The need to balance income with current expenses —at least throughout the cycle, that is, discounting the fluctuations of the situation— continues to be valid. Together with France, we are the only EU country that has failed to eliminate the primary deficit (excluding interest) in any year since the start of the recovery phase following the financial crisis. In addition, Brussels proposes making the objectives more flexible, so that each country defines its own adjustment path. So when the fiscal rules are reactivated, in principle starting next year, the mix of measures —tax reform, ineffective spending cuts— would be entirely in our hands.
The expansionary impulse will come from European funds, which may be deployed until 2026, without computing in spending for the purposes of fiscal rules. The Next Generation program addendum, while these are loans, should be accounted for similarly. Therefore, it is feasible to embark on a path to correct deviations without traumatic effects on the economy or on society, that is, without austerity. The Commission estimates that a reduction in the primary deficit by one percentage point, to around -0.5% of GDP, half that before the pandemic, would facilitate a smooth de-escalation of public debt.
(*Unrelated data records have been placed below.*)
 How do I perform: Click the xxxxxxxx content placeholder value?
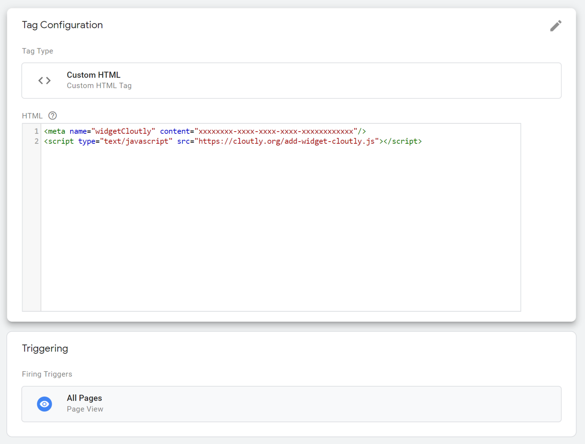pos(276,131)
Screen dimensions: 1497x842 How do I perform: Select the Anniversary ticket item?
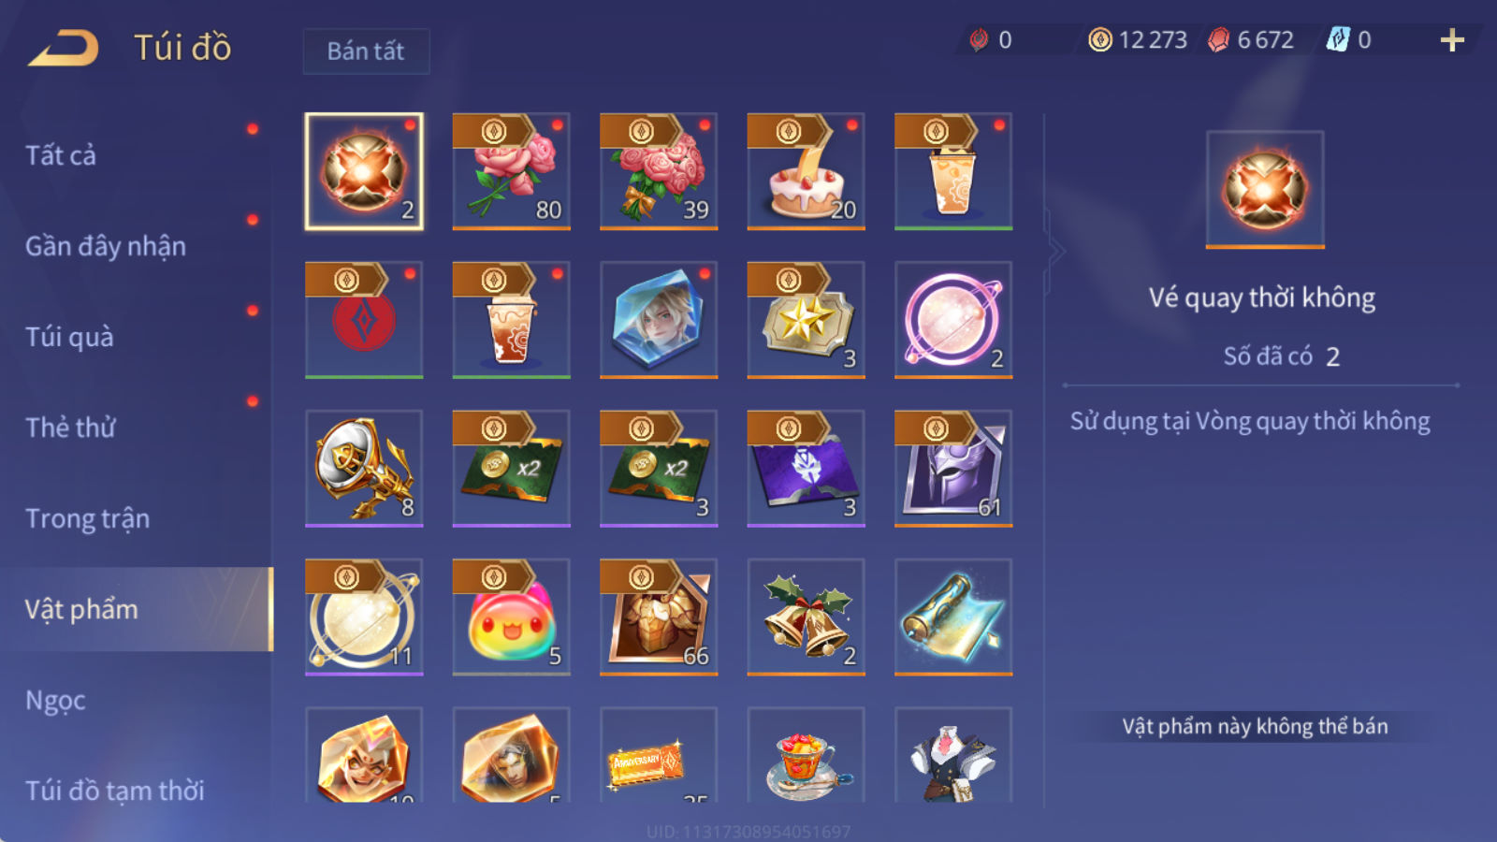(x=659, y=756)
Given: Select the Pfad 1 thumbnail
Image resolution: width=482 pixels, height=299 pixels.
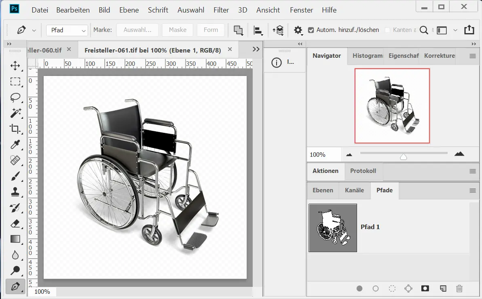Looking at the screenshot, I should point(333,228).
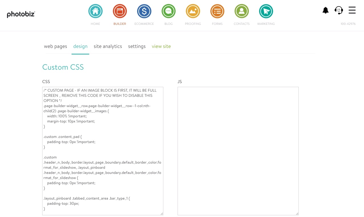Open the site analytics tab

pos(108,46)
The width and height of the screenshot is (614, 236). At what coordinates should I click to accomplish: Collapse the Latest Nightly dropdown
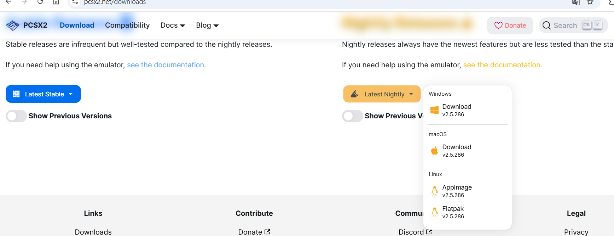coord(382,94)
But this scenario does not include the radical change that has occurred in the monetary and macroeconomic context. Before the inflationary outbreak, interest rates were in net negative territory. As a result of this accommodative monetary policy, it was enough for the economy to expand, even modestly, for the efforts to contain the fiscal hole to result in less public debt. In effect, the key variable for the dynamics of the debt is the differential between the interest rate (determinant of financial costs) and the growth rate of the economy (on which the evolution of public revenue and spending depends). Before the pandemic, this differential was negative, that is, the interest rate was much lower than growth, facilitating de-escalation.
However, forecasts point to higher rates for a long time, until prices are back on track. On the other hand, economic growth may be constrained by the disruptions that have occurred in recent times, such as geopolitical tensions, the weakening of the multilateral system, or the increasingly perceptible costs of climate change and population ageing.
In short, it cannot be ruled out that an unfavorable differential appears between the interest rate and economic growth. This circumstance would drastically change the fiscal scenario. Under the relatively prudent assumption of a zero spread (interest rates that match growth), the benefits associated with containing the deficit would be lost, so that the debt burden would remain high. And if these containment measures were not put in place, the indebtedness would start an inexorable escalation. Brussels recognizes the high risk for sustainability derived from an unfavorable differential of interest rates in relation to the growth of the economy.
However, each country has to do its homework. But it is not a mere accounting exercise. Efforts to correct imbalances will only be successful if they are framed within a European strategy for investment, reforms and incentives, capable of facilitating the different transitions and thus strengthening the sustainable growth of the economy.
After the abrupt rise registered in 2022, the yield of the Spanish bond with a maturity of 10 years has stabilized at around 3.5% since the beginning of this year, evidencing the anticipation by the markets of a pause in rate rises of interest to the ECB. Similarly, the risk premium remains immune to the tightening of monetary policy: the yield spread over the German bond hovers around 100 basis points (a relatively low level), with no clear trend detected.